A dislocated elbow is a painful injury that occurs when the upper or lower arm bones become dislodged from the elbow joint. Most people suffer dislocations because of a fall or severe blow to the arm and elbow. Symptoms include pain, swelling, inflammation, and the inability to move or bend the arm at the elbow joint. It is common for individuals to lose feeling in their hand and lower arm, as nerves can become damaged when the joint dislocates. A person with a dislocated elbow should visit an emergency room or primary care physician immediately, who can check for signs of fractures and nerve damage, realign joints, and prescribe follow-up pain management medications and techniques.
Dislocated elbow joints are common in contact sports, accidents involving motor vehicles, and severe falls. A blow to the arm or elbow or a sudden, awkward twisting motion can cause the radius and ulna to separate from the joint where they meet the humerus. The result is local inflammation, swelling, and severe pain. People cannot move their arms after a dislocation because of the displaced bones, cartilage, and nerves. It is possible to fracture arm bones, pinch or sever nerves, or damage arteries concurrently with a dislocation, so immediate medical attention is necessary after a severe injury.

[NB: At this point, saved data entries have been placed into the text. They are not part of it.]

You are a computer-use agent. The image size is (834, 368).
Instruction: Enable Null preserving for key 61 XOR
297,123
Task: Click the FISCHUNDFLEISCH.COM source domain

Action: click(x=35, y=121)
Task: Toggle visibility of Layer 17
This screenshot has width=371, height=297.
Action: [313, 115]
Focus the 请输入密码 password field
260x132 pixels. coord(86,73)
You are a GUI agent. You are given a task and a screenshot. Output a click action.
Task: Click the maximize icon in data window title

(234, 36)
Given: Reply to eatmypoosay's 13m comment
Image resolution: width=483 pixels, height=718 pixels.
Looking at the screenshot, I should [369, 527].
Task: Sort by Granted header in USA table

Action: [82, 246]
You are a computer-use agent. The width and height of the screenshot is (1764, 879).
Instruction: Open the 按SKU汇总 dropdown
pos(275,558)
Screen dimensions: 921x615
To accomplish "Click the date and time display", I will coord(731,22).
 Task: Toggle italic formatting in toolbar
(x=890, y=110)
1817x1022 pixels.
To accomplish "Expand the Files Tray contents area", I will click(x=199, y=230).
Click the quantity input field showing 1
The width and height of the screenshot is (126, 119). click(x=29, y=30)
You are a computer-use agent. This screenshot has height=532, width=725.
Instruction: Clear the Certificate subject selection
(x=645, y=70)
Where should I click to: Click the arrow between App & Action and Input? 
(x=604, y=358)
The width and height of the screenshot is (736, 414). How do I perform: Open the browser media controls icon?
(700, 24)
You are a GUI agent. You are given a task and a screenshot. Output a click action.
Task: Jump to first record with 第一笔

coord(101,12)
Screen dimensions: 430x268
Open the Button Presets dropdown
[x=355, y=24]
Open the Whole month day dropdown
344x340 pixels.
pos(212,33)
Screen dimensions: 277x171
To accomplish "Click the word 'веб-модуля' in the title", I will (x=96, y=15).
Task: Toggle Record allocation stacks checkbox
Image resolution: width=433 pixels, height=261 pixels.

When a person visits an emergency room or doctor's office, a physician will generally ask about the injury, conduct a physical examination, and take x-rays to check for bone and tendon damage. He or she usually checks a person's pulse rate and confirms that he or she has not experienced numbness to ensure that artery and nerves have not been damaged. If there are no existing injuries aside from the dislocated elbow, the doctor can physically force the arm bones back into their joints, place the arm in a supportive sling, prescribe anti-inflammatory and pain medications, and recommend home rehabilitative strategies.
An individual who is recovering at home from a dislocated elbow can shorten healing time by resting the arm as much as possible. He or she can reduce swelling by applying ice packs at regular intervals and elevating the joint, and avoid re-injuring the elbow by using the sling provided by the doctor when walking around. After allowing the joint to rest for about five days, doctors usually recommend movement and stretching exercises to regain flexibility and strength. With consistent light exercise, most people with dislocated elbows are able to fully recover in three to four weeks.